Ainda que inadequada a impetração de habeas corpus em substituição à revisão criminal ou

ao recurso constitucional próprio, diante do disposto no art. 654, § 2º, do Código de Processo Penal, o STJ

considera passível de correção de ofício o flagrante constrangimento ilegal.

Na hipótese, não se constata a existência de flagrante constrangimento ilegal que autorize a

atuação ex officio.

O Juízo da execução assim se manifestou em relação à reincidência (fl. 31):

Em análise o pedido de aplicação retroativa da Lei 13.964/2019, que alterou o art. 112 da LEP para impor novas frações de progressão de regime.

O Ministério Público oficiou regularmente.

Diante do pacífico entendimento firmado pelo STJ e pelo TJDFT, para quem a reincidência irradia efeitos sobre toda a pena unificada, a fim de alcançar também os fatos nos quais não houve, na condenação, o reconhecimento da mencionada agravante, este Juízo, visando favorecer a estabilidade e racionalidade do sistema de justiça, mas não sem antes ressalvar seu entendimento, curva-se àquele dominante.

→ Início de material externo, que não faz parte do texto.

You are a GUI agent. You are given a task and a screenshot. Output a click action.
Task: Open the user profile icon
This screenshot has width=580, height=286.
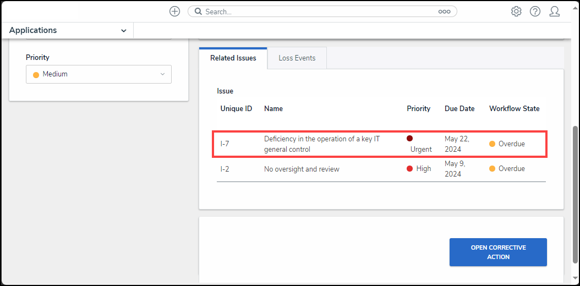point(555,12)
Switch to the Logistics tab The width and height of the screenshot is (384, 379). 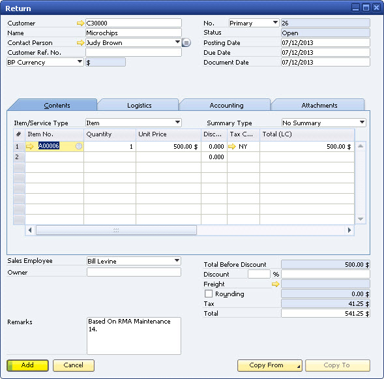pyautogui.click(x=139, y=105)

Por consequência, e tendo em vista que a reincidência foi reconhecida em parte das condenações, cujas penas foram unificadas, a agravante deve ser considerada para todos os efeitos e em todas as condenações versadas nesta execução penal.

Diante de tal condição, a fração para progressão de regime relativo a penas comuns à razão de 1/6 (um sexto), conforme redação original do art. 112 da LEP, como atualmente consta no RSPE, mostra-se mais benéfica que a de 20% estabelecida na atual redação do art. 112, II, da LEP, conferida pela Lei 13.964/2019.

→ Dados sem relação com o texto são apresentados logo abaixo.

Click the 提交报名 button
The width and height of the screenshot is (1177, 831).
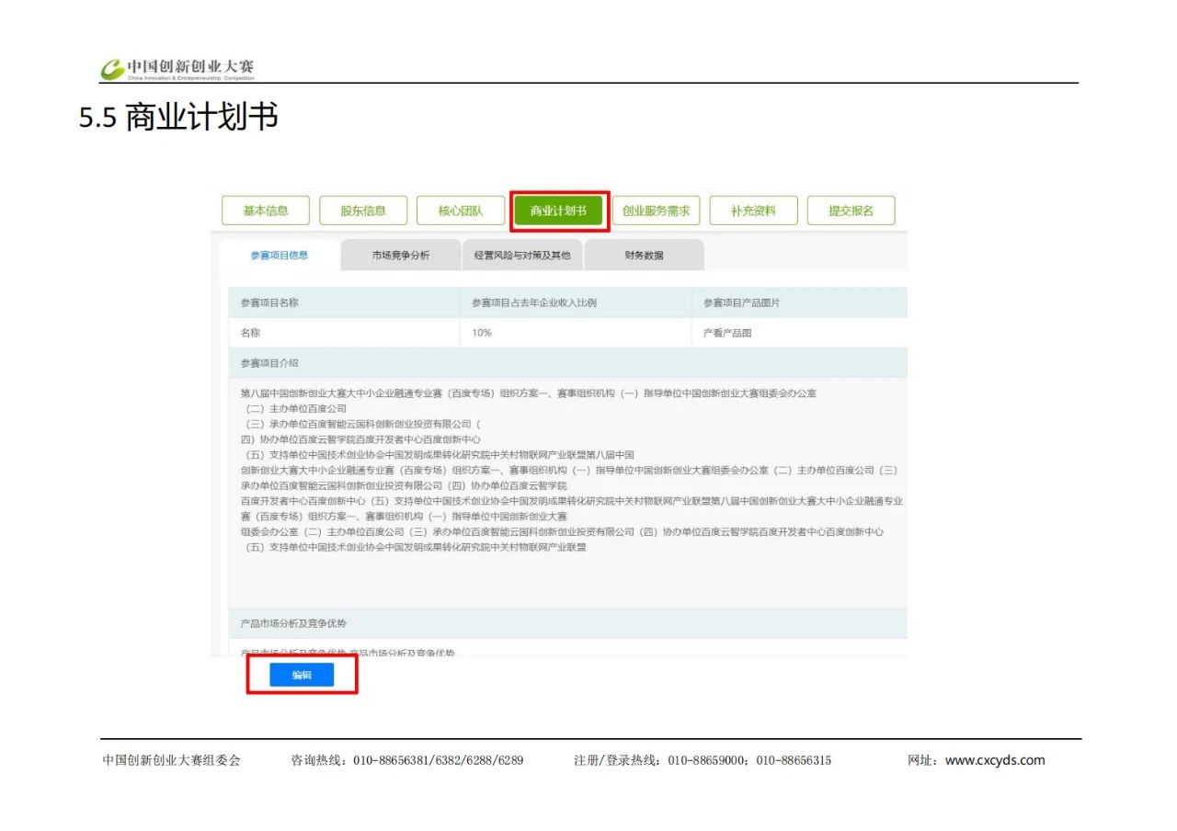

A , no caso em tela, não é mais benéfica e não pode ser aplicada, portanto, sob novatio legis pena de ofensa ao art. , XL, da Constituição da Republica.

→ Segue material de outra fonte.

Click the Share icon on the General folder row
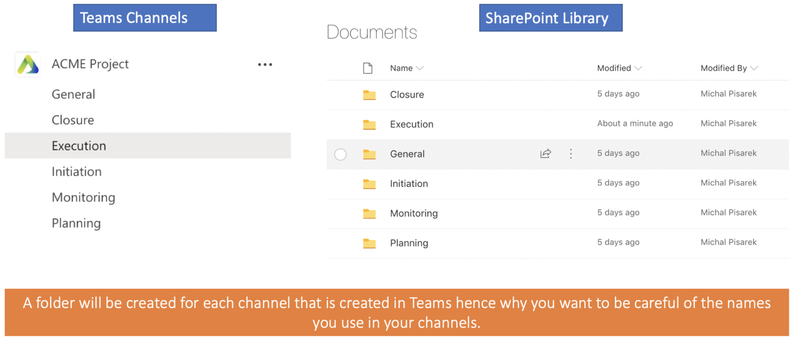793x340 pixels. pyautogui.click(x=545, y=153)
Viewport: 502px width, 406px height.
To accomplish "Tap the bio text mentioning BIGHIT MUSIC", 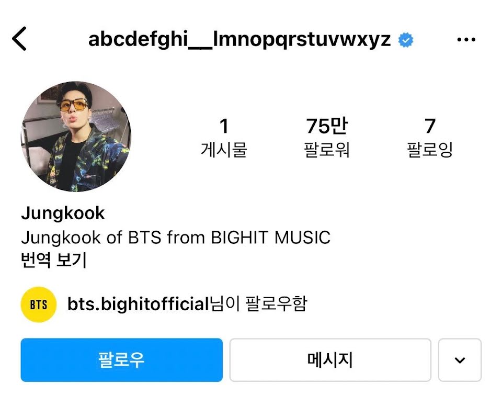I will click(176, 238).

Ante o exposto, por não se mostrar a Lei 13.964/2019 mais benéfica ao apenado reincidente, INDEFIRO o pedido de sua aplicação retroativa.

O Tribunal de origem negou provimento ao agravo defensivo nestes termos (fls. 155-294):

Com efeito, a jurisprudência há muito firmou o entendimento de que a reincidência é condição pessoal que surtirá efeitos em todas as penas após a unificação, inclusive quando não reconhecida no título executivo.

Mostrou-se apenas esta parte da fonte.